**EXERCISE 1**
Retype the records exactly, from their first line through the line containing "pos(2256,273)", both ends included.

##### TEXT PASSAGE

In theory, we could use high voltage DC, but then each appliance will still need something to drop the voltage.

I personally like how USB is becoming the low voltage standard. You can find outlets with USB built in.



48VDC at 20A is more than enough for most loads in a home (960W) and 12 gauge wire (standard in many homes) will handle that just fine. Auto battery cables are thick because they have to supply hundreds of amps at 12V. Different situation.


960 watts will not power a hair dryer, an Instant Pot, a space heater, a full-sized coffee maker, or a toaster.


Out of about 100 things that plug in to the wall in an average home you've just listed 5 that won't work. (You missed the water heater and the clothes dryer BTW). This is exactly what I meant by "most."


> a hair dryer, an Instant Pot, a space heater, a full-sized coffee maker, or a toaster.

Are the "most" important, IMO


There's no reason homes couldn't distribute 120Vdc over the same wire guage used for ac since all applience motors are now dc and all electronic PSUs are switched mode. Each appliance already has "something to drop the voltage".


Just go to a higher voltage already, if you go for DC. Most computers e.g. are fine with 300~350 V DC (and would not be fine with 120 V DC, as the high-voltage side of their power supplies isn't designed for the current you'd have at "just" 120 V).


The US uses 120v AC because incandescent light bulbs and heaters that ran at 100v DC would work at 120v AC. It allowed upgrading the original DC grids to AC with minimal impact.

##########
##### SUPPLIED MATERIAL

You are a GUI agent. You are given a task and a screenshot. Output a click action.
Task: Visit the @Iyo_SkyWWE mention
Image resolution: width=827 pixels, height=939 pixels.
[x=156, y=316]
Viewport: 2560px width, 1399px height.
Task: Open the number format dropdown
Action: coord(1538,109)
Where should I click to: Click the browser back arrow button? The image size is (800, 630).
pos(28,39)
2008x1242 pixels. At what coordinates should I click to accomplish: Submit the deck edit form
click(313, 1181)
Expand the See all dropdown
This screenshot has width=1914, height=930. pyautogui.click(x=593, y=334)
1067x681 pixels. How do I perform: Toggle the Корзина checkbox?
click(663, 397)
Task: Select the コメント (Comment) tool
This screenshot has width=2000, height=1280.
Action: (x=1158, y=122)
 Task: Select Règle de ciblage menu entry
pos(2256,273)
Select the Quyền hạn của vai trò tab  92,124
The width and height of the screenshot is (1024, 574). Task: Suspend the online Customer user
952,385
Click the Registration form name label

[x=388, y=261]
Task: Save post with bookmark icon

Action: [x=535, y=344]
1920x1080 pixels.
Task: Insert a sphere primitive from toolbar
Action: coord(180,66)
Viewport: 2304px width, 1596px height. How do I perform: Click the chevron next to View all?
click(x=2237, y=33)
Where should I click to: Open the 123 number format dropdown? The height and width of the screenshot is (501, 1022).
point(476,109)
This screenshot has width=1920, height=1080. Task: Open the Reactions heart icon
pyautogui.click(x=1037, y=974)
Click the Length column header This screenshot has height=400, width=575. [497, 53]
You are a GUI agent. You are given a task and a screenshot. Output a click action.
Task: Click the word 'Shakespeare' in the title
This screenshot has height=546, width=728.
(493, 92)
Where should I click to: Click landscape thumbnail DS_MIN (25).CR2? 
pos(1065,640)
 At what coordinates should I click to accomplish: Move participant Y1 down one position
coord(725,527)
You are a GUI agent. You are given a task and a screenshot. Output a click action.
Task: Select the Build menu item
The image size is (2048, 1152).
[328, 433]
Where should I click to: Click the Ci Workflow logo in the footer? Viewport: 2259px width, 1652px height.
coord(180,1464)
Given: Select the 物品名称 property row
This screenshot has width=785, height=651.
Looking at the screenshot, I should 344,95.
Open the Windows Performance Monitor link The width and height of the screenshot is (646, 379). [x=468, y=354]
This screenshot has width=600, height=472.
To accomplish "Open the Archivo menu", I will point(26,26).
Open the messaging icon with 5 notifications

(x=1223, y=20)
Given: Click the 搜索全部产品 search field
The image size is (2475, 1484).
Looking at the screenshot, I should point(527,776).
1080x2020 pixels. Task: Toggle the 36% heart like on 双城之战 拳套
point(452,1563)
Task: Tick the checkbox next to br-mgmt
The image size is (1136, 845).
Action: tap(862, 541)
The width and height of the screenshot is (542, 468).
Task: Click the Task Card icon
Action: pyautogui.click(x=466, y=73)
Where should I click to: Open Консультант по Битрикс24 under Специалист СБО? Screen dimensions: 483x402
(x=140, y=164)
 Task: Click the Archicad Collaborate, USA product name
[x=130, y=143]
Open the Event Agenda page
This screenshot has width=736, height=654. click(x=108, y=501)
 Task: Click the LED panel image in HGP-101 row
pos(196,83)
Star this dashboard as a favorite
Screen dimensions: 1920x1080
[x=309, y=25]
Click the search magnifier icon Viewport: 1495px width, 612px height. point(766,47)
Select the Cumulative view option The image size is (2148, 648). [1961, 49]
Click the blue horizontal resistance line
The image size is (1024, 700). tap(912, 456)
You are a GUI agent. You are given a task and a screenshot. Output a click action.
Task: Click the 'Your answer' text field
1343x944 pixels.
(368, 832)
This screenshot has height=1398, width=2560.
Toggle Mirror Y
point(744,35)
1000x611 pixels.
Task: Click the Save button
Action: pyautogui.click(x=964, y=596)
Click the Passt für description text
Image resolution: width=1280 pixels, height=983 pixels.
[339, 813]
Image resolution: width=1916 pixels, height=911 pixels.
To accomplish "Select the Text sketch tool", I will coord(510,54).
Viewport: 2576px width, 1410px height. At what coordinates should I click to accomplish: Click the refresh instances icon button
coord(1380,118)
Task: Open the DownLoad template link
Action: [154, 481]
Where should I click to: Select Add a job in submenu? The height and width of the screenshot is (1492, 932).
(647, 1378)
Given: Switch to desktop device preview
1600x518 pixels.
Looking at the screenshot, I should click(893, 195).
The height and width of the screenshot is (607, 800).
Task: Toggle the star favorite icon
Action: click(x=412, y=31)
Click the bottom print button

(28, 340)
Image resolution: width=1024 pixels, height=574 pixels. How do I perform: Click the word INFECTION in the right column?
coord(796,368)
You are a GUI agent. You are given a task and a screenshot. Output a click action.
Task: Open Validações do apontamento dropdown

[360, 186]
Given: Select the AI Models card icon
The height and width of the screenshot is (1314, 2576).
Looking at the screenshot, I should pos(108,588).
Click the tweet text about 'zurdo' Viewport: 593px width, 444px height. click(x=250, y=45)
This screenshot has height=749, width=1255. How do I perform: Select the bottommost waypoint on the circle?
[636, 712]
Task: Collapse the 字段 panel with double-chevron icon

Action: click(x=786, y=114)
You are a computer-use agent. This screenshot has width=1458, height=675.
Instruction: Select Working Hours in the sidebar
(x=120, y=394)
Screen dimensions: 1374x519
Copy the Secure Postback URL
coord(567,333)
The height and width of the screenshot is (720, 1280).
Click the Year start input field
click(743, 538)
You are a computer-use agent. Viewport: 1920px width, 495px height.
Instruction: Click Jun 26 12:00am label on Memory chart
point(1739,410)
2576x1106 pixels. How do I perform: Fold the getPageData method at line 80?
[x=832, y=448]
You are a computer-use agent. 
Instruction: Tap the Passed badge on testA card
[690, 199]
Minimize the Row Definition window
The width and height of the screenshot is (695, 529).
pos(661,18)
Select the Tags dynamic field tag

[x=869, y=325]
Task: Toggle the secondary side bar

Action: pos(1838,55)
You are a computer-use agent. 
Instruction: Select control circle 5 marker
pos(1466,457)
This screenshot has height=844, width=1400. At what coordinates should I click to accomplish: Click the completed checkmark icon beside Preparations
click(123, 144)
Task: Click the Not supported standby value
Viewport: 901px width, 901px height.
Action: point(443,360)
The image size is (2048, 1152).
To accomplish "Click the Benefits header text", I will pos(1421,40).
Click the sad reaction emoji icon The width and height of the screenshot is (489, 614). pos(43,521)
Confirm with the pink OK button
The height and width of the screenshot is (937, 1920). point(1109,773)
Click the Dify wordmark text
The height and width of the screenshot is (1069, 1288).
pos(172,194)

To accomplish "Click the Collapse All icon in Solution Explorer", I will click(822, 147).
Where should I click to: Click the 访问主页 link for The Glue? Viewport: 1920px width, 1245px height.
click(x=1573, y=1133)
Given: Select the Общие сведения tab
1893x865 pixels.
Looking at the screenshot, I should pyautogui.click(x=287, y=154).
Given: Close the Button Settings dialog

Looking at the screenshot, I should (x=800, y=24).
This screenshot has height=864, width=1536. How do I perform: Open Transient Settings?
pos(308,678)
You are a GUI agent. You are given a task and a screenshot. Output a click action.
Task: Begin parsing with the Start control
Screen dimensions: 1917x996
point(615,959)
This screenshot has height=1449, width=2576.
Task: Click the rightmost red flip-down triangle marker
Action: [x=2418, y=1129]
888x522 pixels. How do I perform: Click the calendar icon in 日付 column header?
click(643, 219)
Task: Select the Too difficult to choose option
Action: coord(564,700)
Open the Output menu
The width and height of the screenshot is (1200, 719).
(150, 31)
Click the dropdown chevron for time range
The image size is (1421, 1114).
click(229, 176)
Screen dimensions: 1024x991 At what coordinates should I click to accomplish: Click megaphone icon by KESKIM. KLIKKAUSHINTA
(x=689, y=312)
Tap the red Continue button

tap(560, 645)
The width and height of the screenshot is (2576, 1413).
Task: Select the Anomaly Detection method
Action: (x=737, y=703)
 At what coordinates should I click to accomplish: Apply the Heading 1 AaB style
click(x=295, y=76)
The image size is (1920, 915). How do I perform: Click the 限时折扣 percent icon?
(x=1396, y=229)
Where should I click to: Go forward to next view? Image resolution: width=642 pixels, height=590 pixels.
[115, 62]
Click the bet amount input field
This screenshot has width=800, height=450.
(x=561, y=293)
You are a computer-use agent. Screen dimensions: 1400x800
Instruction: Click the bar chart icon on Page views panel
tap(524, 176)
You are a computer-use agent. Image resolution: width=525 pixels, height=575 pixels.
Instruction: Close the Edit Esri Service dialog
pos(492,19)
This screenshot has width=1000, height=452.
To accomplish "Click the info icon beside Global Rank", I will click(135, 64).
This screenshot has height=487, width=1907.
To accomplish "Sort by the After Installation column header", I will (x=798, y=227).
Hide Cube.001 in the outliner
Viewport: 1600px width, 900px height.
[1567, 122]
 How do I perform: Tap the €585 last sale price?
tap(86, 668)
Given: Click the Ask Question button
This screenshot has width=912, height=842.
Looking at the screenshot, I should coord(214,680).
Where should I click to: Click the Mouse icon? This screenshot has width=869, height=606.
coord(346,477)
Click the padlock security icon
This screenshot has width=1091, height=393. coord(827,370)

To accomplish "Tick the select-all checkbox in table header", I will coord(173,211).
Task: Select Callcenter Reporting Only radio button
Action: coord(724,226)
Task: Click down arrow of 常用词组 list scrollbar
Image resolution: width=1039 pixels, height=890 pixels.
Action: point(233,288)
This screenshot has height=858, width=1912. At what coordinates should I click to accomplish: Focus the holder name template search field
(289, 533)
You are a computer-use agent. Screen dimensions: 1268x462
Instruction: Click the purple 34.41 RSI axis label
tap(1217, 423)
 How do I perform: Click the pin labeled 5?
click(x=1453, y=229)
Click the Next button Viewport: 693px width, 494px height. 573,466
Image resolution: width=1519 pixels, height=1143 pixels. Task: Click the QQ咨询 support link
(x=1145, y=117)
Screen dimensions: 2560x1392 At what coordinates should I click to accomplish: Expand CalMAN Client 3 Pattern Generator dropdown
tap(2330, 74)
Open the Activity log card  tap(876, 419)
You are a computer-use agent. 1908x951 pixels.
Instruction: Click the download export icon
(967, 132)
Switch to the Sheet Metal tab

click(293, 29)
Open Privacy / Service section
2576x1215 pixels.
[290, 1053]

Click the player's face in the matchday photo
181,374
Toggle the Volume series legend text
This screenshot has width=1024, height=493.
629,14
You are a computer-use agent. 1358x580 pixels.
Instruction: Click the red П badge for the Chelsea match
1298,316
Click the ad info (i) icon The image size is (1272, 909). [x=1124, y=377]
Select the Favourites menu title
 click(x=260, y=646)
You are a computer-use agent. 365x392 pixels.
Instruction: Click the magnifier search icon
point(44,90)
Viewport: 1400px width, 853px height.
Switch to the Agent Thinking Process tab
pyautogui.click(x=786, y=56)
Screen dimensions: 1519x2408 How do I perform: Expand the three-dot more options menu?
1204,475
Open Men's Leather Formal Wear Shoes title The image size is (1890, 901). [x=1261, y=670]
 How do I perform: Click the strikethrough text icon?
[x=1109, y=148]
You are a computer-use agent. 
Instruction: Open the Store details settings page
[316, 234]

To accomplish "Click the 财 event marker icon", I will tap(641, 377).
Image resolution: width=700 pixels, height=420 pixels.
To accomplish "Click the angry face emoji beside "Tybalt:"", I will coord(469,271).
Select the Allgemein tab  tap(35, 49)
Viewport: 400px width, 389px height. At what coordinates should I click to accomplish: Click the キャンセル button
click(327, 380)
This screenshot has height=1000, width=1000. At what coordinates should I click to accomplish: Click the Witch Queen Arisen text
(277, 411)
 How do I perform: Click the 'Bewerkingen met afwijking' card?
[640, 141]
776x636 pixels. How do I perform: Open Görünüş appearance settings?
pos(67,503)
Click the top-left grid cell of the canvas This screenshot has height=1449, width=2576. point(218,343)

##########

**EXERCISE 2**
Translate this sentence from the text on DC power in homes into Spanish: "Auto battery cables are thick because they have to supply hundreds of amps at 12V."

**EXERCISE ANSWER 1**
You are a GUI agent. You are given a task and a screenshot. Output a click action.
Task: Visit the @Iyo_SkyWWE mention
Image resolution: width=827 pixels, height=939 pixels.
[x=156, y=316]
Viewport: 2560px width, 1399px height.
Task: Open the number format dropdown
Action: coord(1538,109)
Where should I click to: Click the browser back arrow button? The image size is (800, 630).
pos(28,39)
2008x1242 pixels. At what coordinates should I click to accomplish: Submit the deck edit form
click(313, 1181)
Expand the See all dropdown
This screenshot has width=1914, height=930. pyautogui.click(x=593, y=334)
1067x681 pixels. How do I perform: Toggle the Корзина checkbox?
click(663, 397)
Task: Select the コメント (Comment) tool
This screenshot has width=2000, height=1280.
Action: (x=1158, y=122)
 Task: Select Règle de ciblage menu entry
pos(2256,273)

**EXERCISE ANSWER 2**
Los cables de batería de automóvil son gruesos porque tienen que suministrar cientos de amperios a 12 V.